Saved entries:
· · · · ·

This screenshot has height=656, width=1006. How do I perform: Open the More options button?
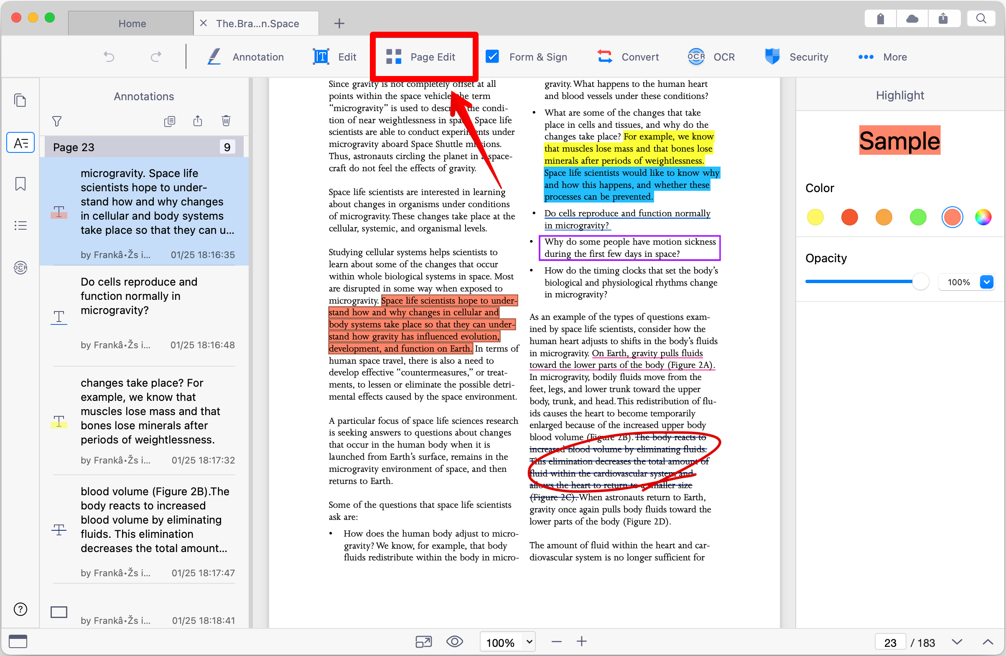pyautogui.click(x=883, y=57)
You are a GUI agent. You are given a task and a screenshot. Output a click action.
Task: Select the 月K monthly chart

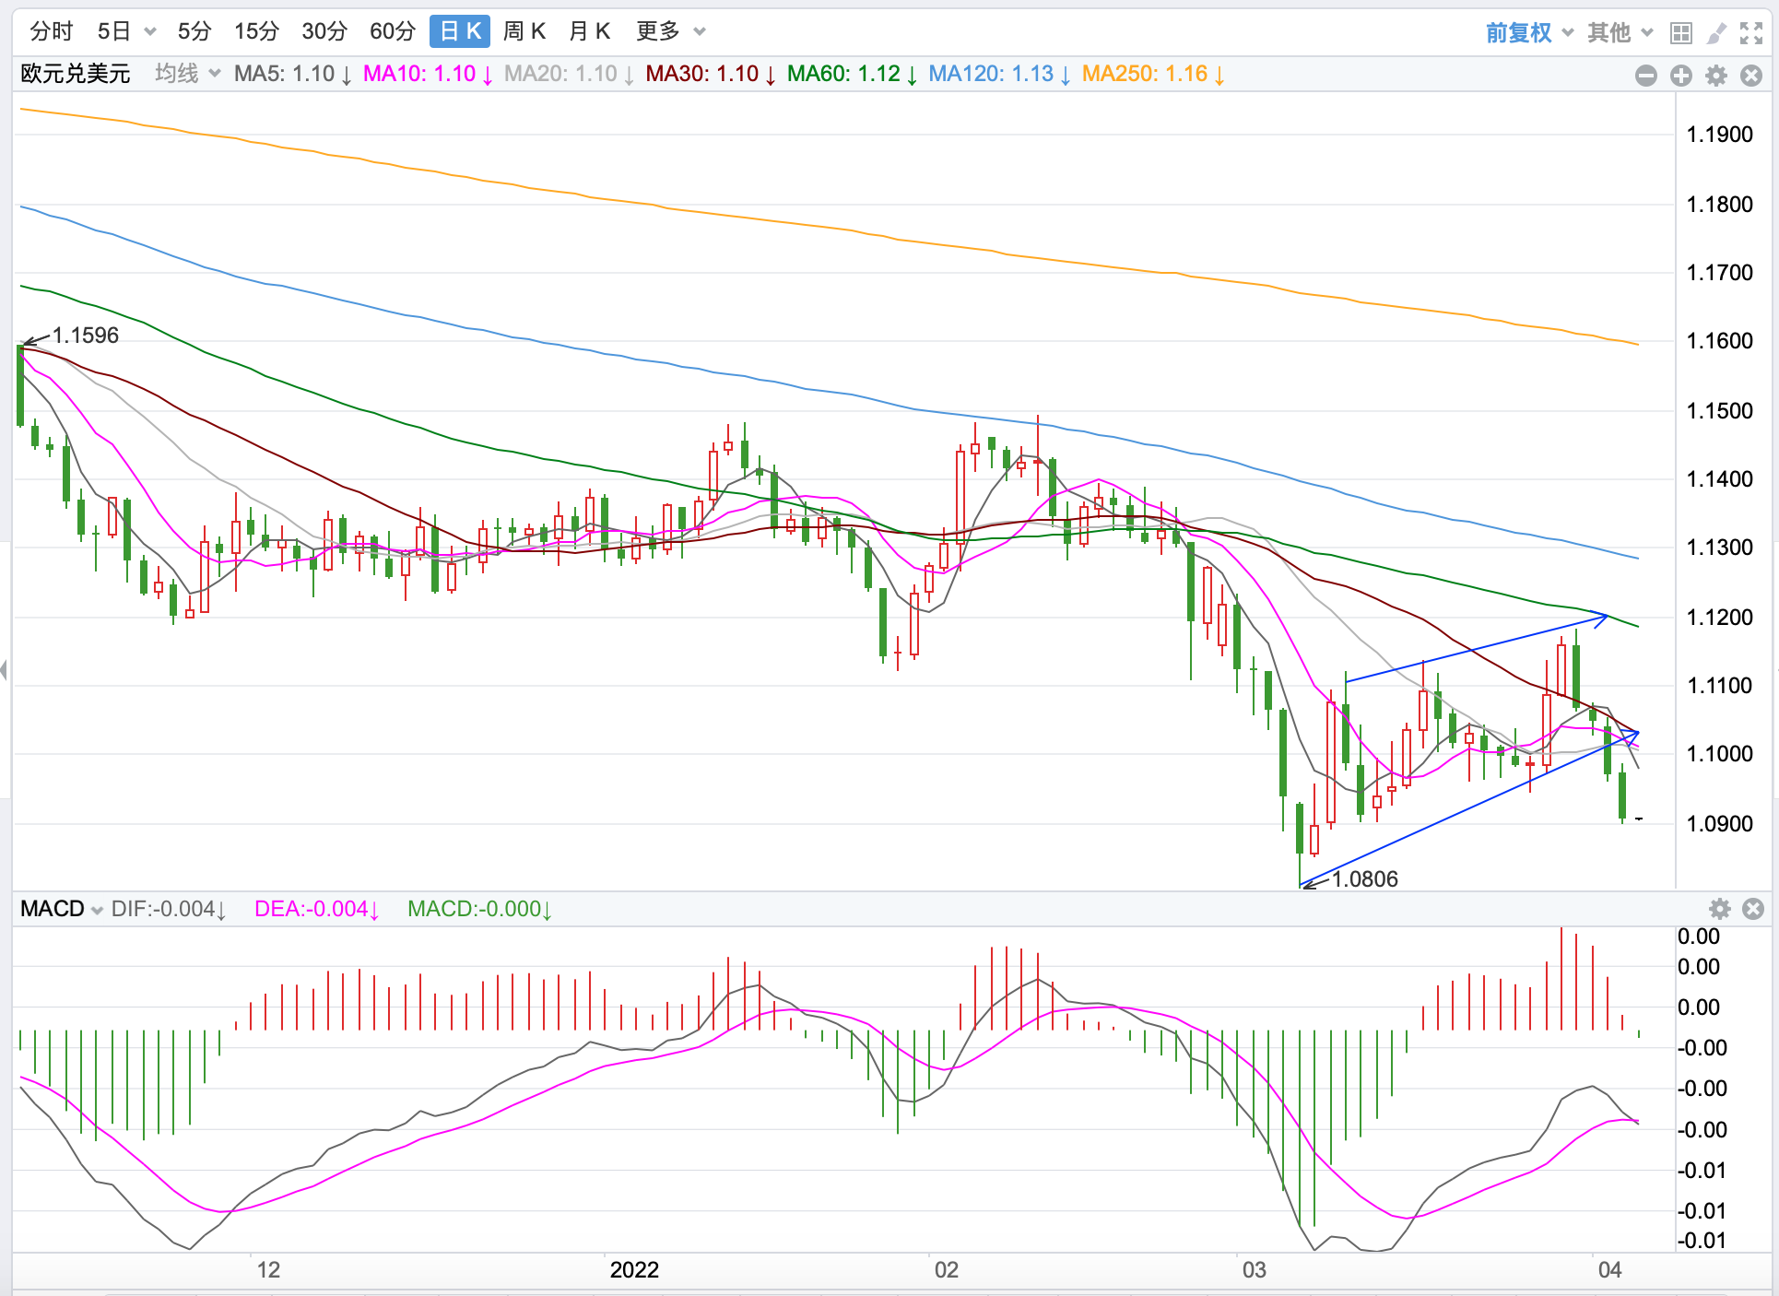(589, 31)
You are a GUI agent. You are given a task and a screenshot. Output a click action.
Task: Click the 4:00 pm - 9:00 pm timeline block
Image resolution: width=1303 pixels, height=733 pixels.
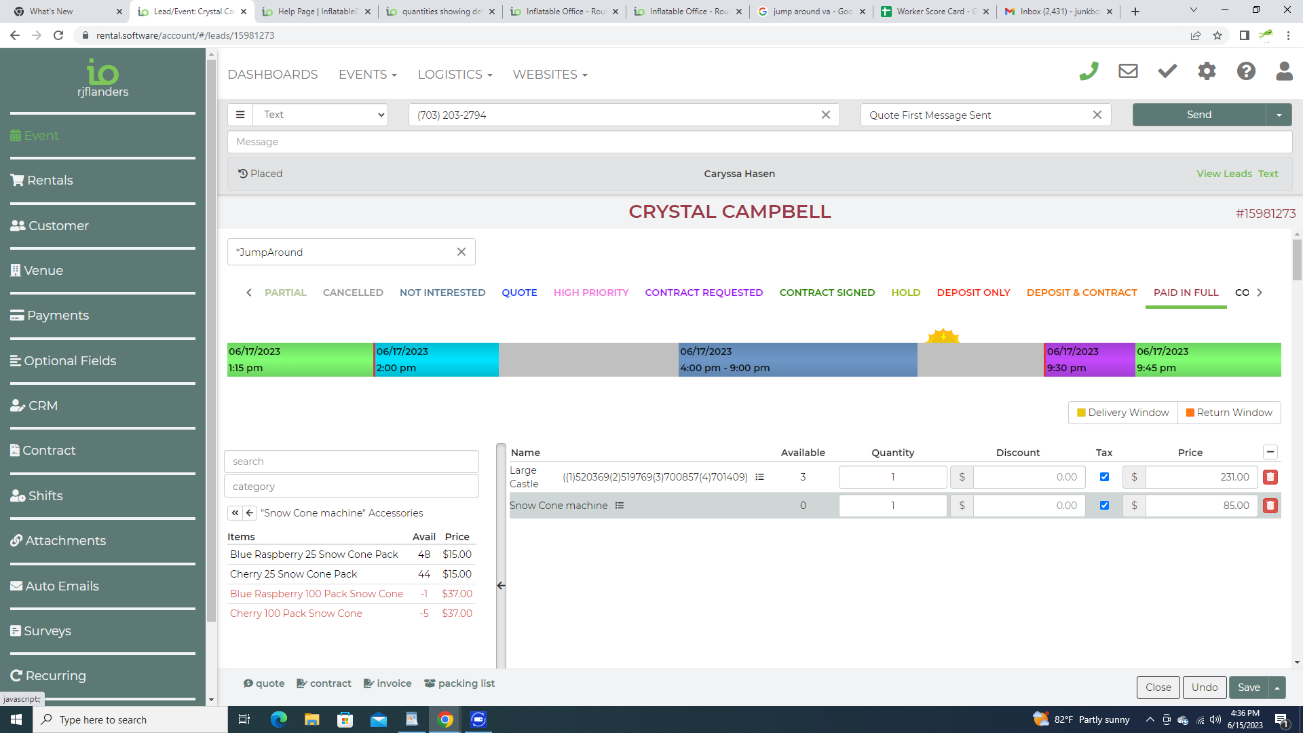point(797,360)
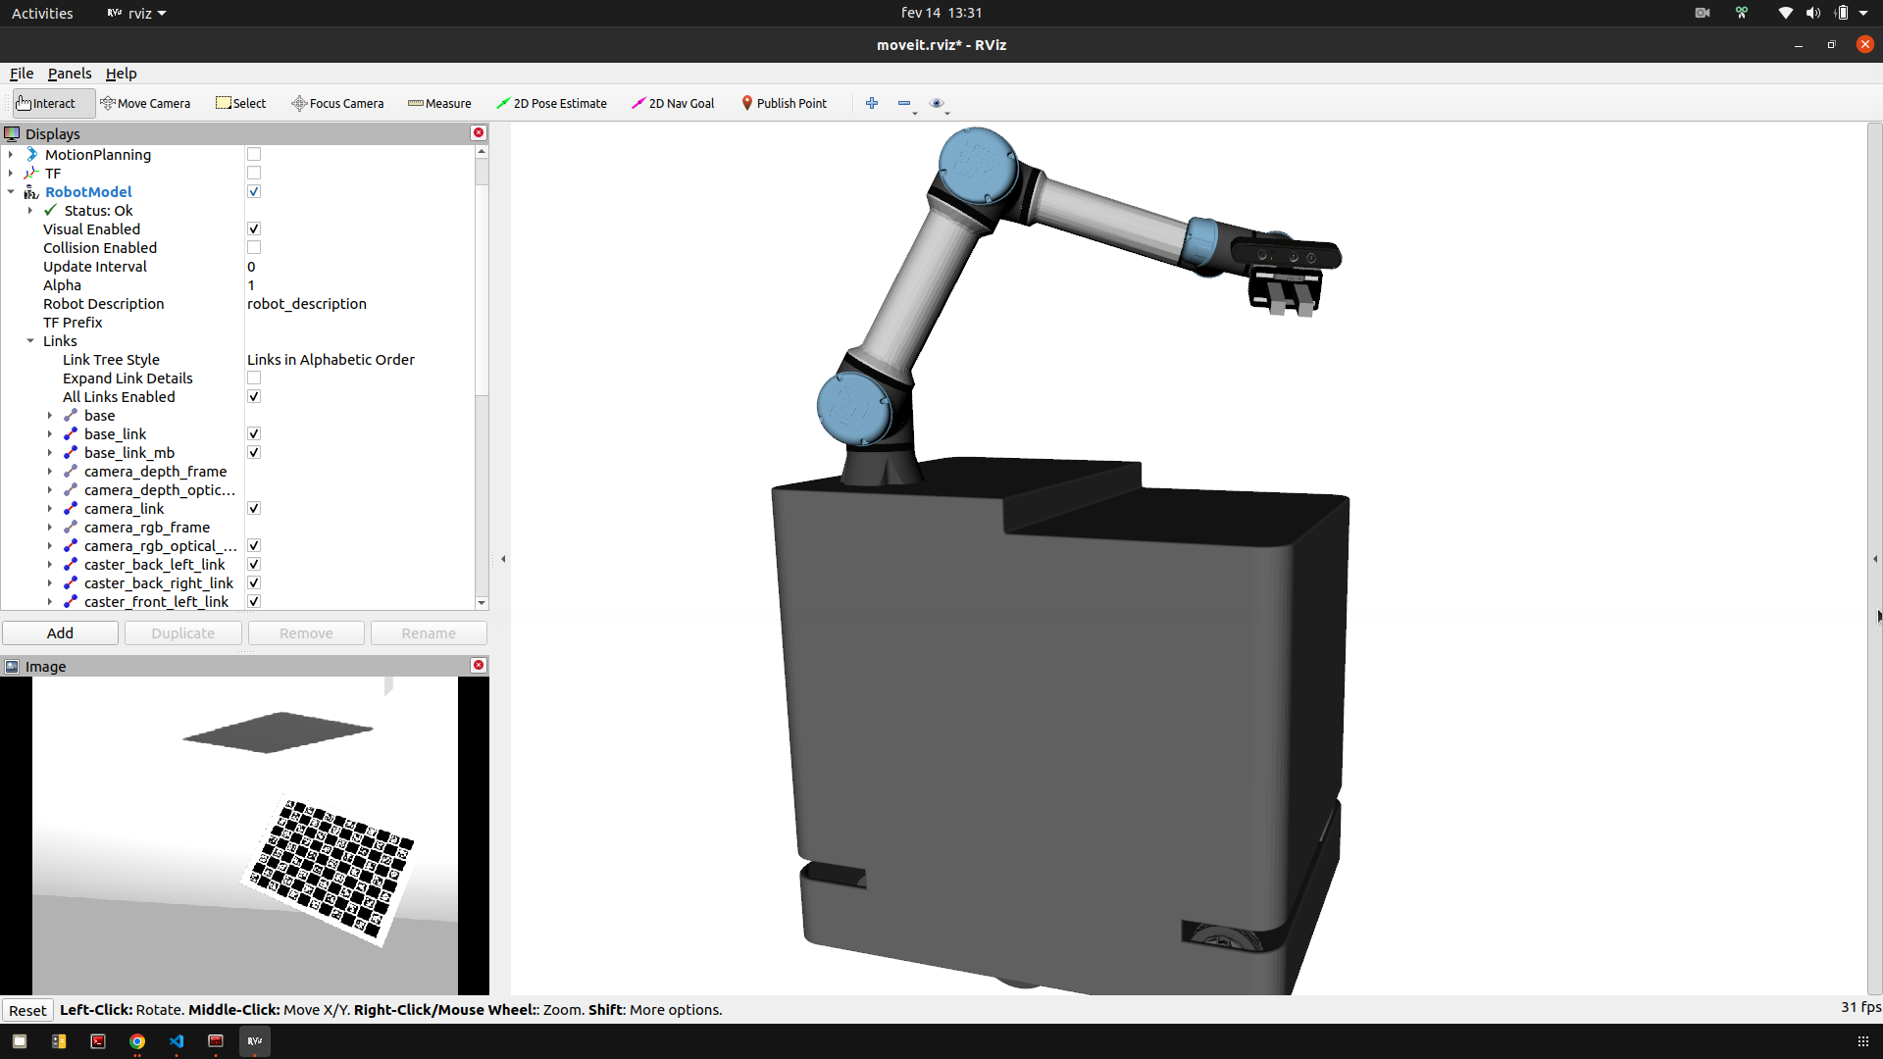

· · · · ·

• PROBLEM TO SOLVE: Return all entries preceding this task exactly as they stand, leaving any picture out.

• RESPONSE AREA:
This screenshot has height=656, width=1006. How do I perform: Open the More options button?
pyautogui.click(x=883, y=57)
You are a GUI agent. You are given a task and a screenshot. Output a click action.
Task: Select the 月K monthly chart

(589, 31)
You are a GUI agent. You are given a task and a screenshot. Output a click action.
Task: Click the 4:00 pm - 9:00 pm timeline block
Image resolution: width=1303 pixels, height=733 pixels.
point(797,360)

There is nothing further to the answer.